• **ACTIVITIES**
1/ Do these statements agree with the box-office article? For each, answer yes or no and quote the words of the article that decide it. (a) Need for Speed cost $66 million to make. (b) The Single Moms Club was directed by Tyler Perry. (c) Warner Bros. is opening Veronica Mars in 291 theaters in the U.S.
2/ Can you turn the paragraph of the box-office article that begins "Need for Speed, directed by Scott Waugh" into a short list that keeps its main facts?
3/ Quote the stretch of the box-office article from "It is unheard" through "isn’t violating tradition.".

• **EXTRACTED TEXT**
═══

Need for Speed, costing $66 million to make and aiming to launch a franchise, hopes to do sizeable business overseas, where it is likewise making a major push this weekend, including in China.
The movie opens at a crucial time for Steven Spielberg and Stacey Snider‘s DreamWorks. The company is at a time of transition, with Snider being wooed for a top job at 20th Century Fox. And DreamWorks is coming off of two box-office misses, The Fifth Estate and Delivery Man.
Need for Speed, directed by Scott Waugh, is adapted from the wildly popular Electronic Arts game, which has racked up sales in the $4 billion range. Paul — looking to propel his role Breaking Bad into a movie career — plays Tobey Marshall, who sets off on a cross-country race to avenge the death of a friend. Imax is carrying the film, which should prove a boost to the bottom line, although poor reviews could hurt the movie’s staying power.
DreamWorks Animation and Fox’s Peabody is holding up nicely in its second weekend, and could take in more than $6 million on Friday for a weekend gross also in the $22 million range. The 3D animated tentpole’s domestic total through Thursday was $42 million.
Sequel 300: Rise of an Empire should come in No. 3 for the weekend with $18 million or $19 million.
The weekend’s other new nationwide entry is Lionsgate’s female-centric The Single Moms Club, which is likewise performing softer than expected. Friday results suggest it may only open in the $12 million to $13 million range for the weekend, versus north of $15 million. That could change if Saturday traffic surges.
Directed and written by Tyler Perry, the comedy hopes to draw a diverse audience and stars Nia Long, Amy Smart, Cocoa Brown, Terry Crews, William Levy, Wendi McLendon-Covey and Perry.
One film making headlines this weekend is Rob Thomas‘ Veronica Mars, the feature based on the Kristen Bell series that was made a reality after a $5.7 million fundraising campaign on Kickstarter. Warner Bros. is opening the well-reviewed film in 291 theaters in North America, including 265 in the U.S. It’s also getting a simultaneous online release.
It is unheard of for a Hollywood studio to open a film in theaters and also make it available to buy or rent online. Warner Bros., however, rented out the theaters, so technically it isn’t violating tradition.
Veronica Mars scored a pleasing $260,000 from 95 theaters Thursday night, and could earn north of $750,000 on Friday alone, a strong number. Box observers are waiting to see how traffic holds up on Saturday before making a weekend prediction.

═══

• **DATA**
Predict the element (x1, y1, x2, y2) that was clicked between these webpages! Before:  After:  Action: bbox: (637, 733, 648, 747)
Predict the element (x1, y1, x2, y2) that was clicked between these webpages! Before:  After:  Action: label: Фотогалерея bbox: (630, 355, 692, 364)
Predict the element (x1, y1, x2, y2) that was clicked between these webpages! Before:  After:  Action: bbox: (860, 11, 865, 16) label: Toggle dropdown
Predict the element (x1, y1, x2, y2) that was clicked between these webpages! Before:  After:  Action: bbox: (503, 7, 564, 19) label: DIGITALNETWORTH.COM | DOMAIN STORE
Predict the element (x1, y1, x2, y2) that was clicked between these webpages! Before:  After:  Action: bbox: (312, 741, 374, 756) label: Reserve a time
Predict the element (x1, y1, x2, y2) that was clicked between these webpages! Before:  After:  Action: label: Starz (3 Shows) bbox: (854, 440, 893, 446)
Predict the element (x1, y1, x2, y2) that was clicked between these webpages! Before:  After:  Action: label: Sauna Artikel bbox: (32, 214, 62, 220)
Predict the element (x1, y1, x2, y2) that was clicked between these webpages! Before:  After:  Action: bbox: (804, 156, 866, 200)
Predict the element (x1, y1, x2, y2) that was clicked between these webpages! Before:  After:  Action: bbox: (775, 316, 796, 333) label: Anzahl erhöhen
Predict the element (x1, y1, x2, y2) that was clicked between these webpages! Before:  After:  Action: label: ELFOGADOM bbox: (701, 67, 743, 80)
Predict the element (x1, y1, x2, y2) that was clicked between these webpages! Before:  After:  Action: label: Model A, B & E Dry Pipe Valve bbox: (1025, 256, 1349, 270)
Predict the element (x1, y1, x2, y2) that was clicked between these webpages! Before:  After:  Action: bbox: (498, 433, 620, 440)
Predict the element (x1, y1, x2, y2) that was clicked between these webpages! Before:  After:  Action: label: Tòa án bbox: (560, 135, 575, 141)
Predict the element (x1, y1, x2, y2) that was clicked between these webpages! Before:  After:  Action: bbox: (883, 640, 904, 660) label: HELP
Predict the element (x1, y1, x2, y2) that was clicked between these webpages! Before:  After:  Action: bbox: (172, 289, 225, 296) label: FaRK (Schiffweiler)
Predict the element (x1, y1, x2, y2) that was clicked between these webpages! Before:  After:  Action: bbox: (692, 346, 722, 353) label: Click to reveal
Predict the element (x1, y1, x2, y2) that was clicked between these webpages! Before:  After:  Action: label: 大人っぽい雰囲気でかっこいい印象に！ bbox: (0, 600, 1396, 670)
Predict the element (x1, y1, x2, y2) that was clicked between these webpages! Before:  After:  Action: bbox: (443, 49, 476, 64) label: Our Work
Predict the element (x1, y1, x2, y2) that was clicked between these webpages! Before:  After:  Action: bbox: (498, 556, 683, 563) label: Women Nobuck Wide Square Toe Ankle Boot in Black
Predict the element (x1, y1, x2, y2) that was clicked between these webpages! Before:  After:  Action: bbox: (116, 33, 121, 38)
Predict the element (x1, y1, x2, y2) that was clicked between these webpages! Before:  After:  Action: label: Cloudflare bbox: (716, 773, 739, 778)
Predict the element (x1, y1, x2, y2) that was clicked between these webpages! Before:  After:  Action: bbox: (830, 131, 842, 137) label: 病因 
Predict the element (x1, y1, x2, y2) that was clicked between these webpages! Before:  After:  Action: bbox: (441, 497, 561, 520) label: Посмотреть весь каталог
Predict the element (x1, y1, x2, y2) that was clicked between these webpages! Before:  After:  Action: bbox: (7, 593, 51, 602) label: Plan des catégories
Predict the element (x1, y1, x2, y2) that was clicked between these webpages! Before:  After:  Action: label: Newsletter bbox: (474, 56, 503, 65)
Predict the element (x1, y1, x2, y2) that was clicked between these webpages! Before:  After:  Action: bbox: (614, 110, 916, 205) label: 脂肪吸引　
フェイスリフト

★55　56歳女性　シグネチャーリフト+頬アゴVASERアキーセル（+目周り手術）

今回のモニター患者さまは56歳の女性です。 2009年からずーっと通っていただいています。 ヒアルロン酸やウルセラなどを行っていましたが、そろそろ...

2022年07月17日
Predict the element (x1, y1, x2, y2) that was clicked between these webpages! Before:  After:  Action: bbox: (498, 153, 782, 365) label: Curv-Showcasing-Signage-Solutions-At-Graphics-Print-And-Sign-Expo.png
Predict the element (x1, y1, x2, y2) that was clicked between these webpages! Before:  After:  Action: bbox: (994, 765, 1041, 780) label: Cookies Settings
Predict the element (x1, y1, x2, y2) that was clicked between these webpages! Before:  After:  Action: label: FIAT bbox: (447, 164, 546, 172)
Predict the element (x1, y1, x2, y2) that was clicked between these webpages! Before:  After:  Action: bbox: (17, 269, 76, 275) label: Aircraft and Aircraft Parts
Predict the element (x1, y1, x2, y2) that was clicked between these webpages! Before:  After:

═══

• **TASK SOLUTIONS**
1/
(a) Yes: "costing $66 million to make"
(b) Yes: "Directed and written by Tyler Perry"
(c) No: "291 theaters in North America, including 265 in the U.S."

2/
- Scott Waugh directed Need for Speed.
- The film is adapted from the Electronic Arts game, which has sales in the $4 billion range.
- Paul plays Tobey Marshall, who sets off on a cross-country race to avenge a friend's death.
- Imax is carrying the film, which should help the bottom line, though poor reviews could hurt its staying power.

3/
It is unheard of for a Hollywood studio to open a film in theaters and also make it available to buy or rent online. Warner Bros., however, rented out the theaters, so technically it isn’t violating tradition.